[Collected data entries]

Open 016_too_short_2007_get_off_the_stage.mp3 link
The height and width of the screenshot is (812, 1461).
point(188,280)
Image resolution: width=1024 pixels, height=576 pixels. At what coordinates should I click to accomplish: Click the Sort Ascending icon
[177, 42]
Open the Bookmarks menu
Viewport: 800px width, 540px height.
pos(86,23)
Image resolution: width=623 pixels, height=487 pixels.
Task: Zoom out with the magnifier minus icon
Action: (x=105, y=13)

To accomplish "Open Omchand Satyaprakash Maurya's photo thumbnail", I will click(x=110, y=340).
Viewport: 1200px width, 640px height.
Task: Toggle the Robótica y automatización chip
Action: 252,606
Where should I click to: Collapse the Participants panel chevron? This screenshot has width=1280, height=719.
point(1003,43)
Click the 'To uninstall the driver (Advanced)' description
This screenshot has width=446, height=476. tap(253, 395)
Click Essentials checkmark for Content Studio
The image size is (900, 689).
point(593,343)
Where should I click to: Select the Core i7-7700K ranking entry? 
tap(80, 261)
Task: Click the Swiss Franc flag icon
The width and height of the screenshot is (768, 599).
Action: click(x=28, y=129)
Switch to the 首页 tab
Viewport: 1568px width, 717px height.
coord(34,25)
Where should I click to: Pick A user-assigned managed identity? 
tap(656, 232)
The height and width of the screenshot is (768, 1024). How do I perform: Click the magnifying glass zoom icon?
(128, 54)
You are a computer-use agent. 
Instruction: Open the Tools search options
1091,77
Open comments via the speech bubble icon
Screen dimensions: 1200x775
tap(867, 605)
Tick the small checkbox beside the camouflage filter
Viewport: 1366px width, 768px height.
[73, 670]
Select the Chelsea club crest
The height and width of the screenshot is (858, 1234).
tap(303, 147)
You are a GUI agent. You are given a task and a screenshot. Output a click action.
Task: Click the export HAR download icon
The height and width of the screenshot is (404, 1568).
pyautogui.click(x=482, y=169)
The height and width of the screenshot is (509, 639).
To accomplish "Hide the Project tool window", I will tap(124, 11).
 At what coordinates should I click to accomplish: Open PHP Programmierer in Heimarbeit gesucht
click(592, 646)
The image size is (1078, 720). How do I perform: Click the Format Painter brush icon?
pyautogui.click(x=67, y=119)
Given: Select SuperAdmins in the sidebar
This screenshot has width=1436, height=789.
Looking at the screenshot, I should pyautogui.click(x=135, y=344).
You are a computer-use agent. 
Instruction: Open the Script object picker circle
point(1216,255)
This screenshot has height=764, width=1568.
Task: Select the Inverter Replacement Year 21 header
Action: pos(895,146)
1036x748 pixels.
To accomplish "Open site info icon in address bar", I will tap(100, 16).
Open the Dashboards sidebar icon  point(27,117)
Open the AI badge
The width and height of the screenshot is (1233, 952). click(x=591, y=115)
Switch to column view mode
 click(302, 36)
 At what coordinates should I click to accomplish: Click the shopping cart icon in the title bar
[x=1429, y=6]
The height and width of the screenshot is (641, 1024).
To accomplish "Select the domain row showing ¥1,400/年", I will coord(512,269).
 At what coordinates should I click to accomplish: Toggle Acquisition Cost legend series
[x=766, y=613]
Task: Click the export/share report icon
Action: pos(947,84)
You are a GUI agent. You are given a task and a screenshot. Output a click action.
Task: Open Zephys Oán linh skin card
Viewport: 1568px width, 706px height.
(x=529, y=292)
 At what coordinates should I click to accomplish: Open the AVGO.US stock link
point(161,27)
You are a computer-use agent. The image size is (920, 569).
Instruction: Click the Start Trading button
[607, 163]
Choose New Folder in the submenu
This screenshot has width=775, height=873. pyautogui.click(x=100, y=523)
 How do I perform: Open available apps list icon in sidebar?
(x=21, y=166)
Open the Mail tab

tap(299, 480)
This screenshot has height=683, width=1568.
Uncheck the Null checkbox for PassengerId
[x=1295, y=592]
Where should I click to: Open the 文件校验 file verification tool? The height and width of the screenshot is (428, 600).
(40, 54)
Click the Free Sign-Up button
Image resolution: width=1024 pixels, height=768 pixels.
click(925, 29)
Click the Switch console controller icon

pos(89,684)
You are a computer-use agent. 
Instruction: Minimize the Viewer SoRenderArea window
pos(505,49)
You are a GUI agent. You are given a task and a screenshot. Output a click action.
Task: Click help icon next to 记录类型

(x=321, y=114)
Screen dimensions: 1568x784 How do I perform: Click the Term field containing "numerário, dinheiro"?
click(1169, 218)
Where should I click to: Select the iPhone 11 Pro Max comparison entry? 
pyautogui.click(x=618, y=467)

Work request:
Each record above must be given again exactly.

Exercise answer:
Open 016_too_short_2007_get_off_the_stage.mp3 link
The height and width of the screenshot is (812, 1461).
point(188,280)
Image resolution: width=1024 pixels, height=576 pixels. At what coordinates should I click to accomplish: Click the Sort Ascending icon
[177, 42]
Open the Bookmarks menu
Viewport: 800px width, 540px height.
pos(86,23)
Image resolution: width=623 pixels, height=487 pixels.
Task: Zoom out with the magnifier minus icon
Action: (x=105, y=13)

To accomplish "Open Omchand Satyaprakash Maurya's photo thumbnail", I will click(x=110, y=340).
Viewport: 1200px width, 640px height.
Task: Toggle the Robótica y automatización chip
Action: 252,606
Where should I click to: Collapse the Participants panel chevron? This screenshot has width=1280, height=719.
point(1003,43)
Click the 'To uninstall the driver (Advanced)' description
This screenshot has width=446, height=476. tap(253, 395)
Click Essentials checkmark for Content Studio
The image size is (900, 689).
point(593,343)
Where should I click to: Select the Core i7-7700K ranking entry? 
tap(80, 261)
Task: Click the Swiss Franc flag icon
The width and height of the screenshot is (768, 599).
Action: click(x=28, y=129)
Switch to the 首页 tab
Viewport: 1568px width, 717px height.
coord(34,25)
Where should I click to: Pick A user-assigned managed identity? 
tap(656, 232)
The height and width of the screenshot is (768, 1024). How do I perform: Click the magnifying glass zoom icon?
(128, 54)
You are a computer-use agent. 
Instruction: Open the Tools search options
1091,77
Open comments via the speech bubble icon
Screen dimensions: 1200x775
tap(867, 605)
Tick the small checkbox beside the camouflage filter
Viewport: 1366px width, 768px height.
[73, 670]
Select the Chelsea club crest
The height and width of the screenshot is (858, 1234).
tap(303, 147)
You are a GUI agent. You are given a task and a screenshot. Output a click action.
Task: Click the export HAR download icon
The height and width of the screenshot is (404, 1568).
pyautogui.click(x=482, y=169)
The height and width of the screenshot is (509, 639).
To accomplish "Hide the Project tool window", I will tap(124, 11).
 At what coordinates should I click to accomplish: Open PHP Programmierer in Heimarbeit gesucht
click(592, 646)
The image size is (1078, 720). How do I perform: Click the Format Painter brush icon?
pyautogui.click(x=67, y=119)
Given: Select SuperAdmins in the sidebar
This screenshot has width=1436, height=789.
Looking at the screenshot, I should pyautogui.click(x=135, y=344).
You are a computer-use agent. 
Instruction: Open the Script object picker circle
point(1216,255)
This screenshot has height=764, width=1568.
Task: Select the Inverter Replacement Year 21 header
Action: pos(895,146)
1036x748 pixels.
To accomplish "Open site info icon in address bar", I will tap(100, 16).
Open the Dashboards sidebar icon  point(27,117)
Open the AI badge
The width and height of the screenshot is (1233, 952). click(x=591, y=115)
Switch to column view mode
 click(302, 36)
 At what coordinates should I click to accomplish: Click the shopping cart icon in the title bar
[x=1429, y=6]
The height and width of the screenshot is (641, 1024).
To accomplish "Select the domain row showing ¥1,400/年", I will coord(512,269).
 At what coordinates should I click to accomplish: Toggle Acquisition Cost legend series
[x=766, y=613]
Task: Click the export/share report icon
Action: pos(947,84)
You are a GUI agent. You are given a task and a screenshot. Output a click action.
Task: Open Zephys Oán linh skin card
Viewport: 1568px width, 706px height.
(x=529, y=292)
 At what coordinates should I click to accomplish: Open the AVGO.US stock link
point(161,27)
You are a computer-use agent. The image size is (920, 569).
Instruction: Click the Start Trading button
[607, 163]
Choose New Folder in the submenu
This screenshot has width=775, height=873. pyautogui.click(x=100, y=523)
 How do I perform: Open available apps list icon in sidebar?
(x=21, y=166)
Open the Mail tab

tap(299, 480)
This screenshot has height=683, width=1568.
Uncheck the Null checkbox for PassengerId
[x=1295, y=592]
Where should I click to: Open the 文件校验 file verification tool? The height and width of the screenshot is (428, 600).
(40, 54)
Click the Free Sign-Up button
Image resolution: width=1024 pixels, height=768 pixels.
click(925, 29)
Click the Switch console controller icon

pos(89,684)
You are a computer-use agent. 
Instruction: Minimize the Viewer SoRenderArea window
pos(505,49)
You are a GUI agent. You are given a task and a screenshot. Output a click action.
Task: Click help icon next to 记录类型

(x=321, y=114)
Screen dimensions: 1568x784 How do I perform: Click the Term field containing "numerário, dinheiro"?
click(1169, 218)
Where should I click to: Select the iPhone 11 Pro Max comparison entry? 
pyautogui.click(x=618, y=467)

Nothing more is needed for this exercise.